─── Data shown ───
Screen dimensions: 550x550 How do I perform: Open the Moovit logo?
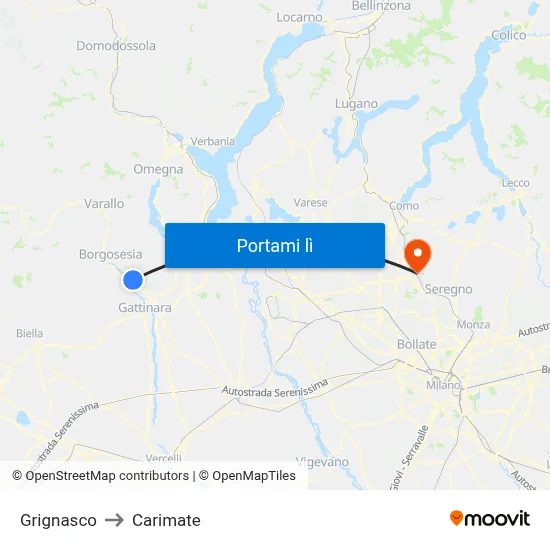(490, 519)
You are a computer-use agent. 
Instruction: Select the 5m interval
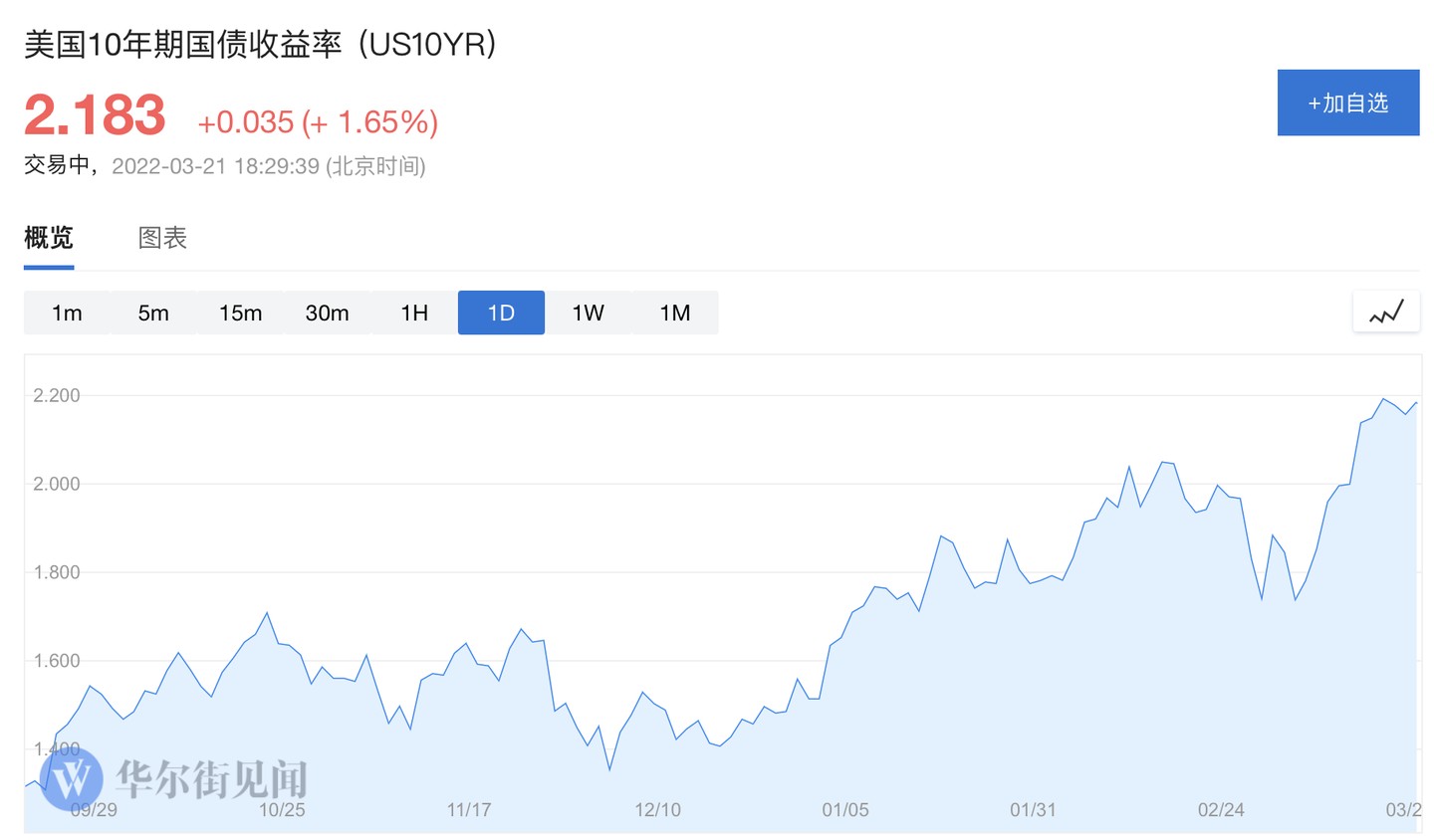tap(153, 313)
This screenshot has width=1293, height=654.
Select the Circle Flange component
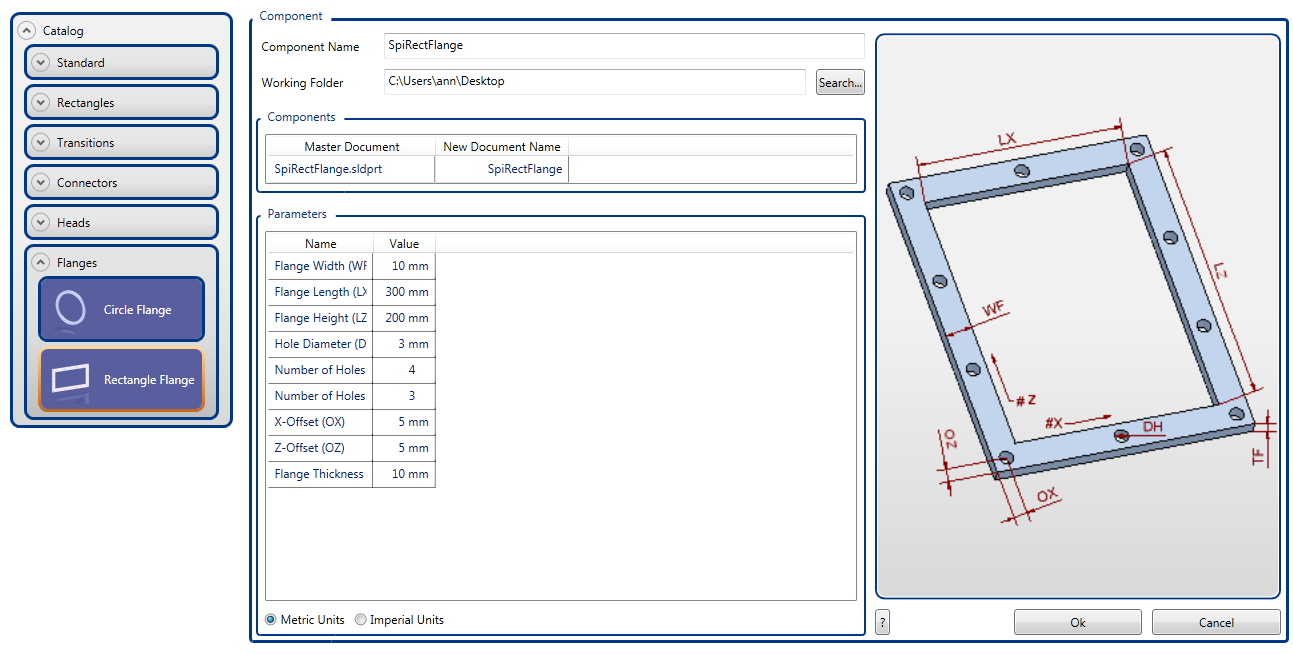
───
• **Task to complete**:
Your answer must be the records above, copied exactly, with no pictures.

• **Written answer**:
Screen dimensions: 550x550 How do I perform: Open the Moovit logo?
(490, 519)
You are a computer-use agent. 
Instruction: Select the 5m interval
tap(153, 313)
This screenshot has width=1293, height=654.
Select the Circle Flange component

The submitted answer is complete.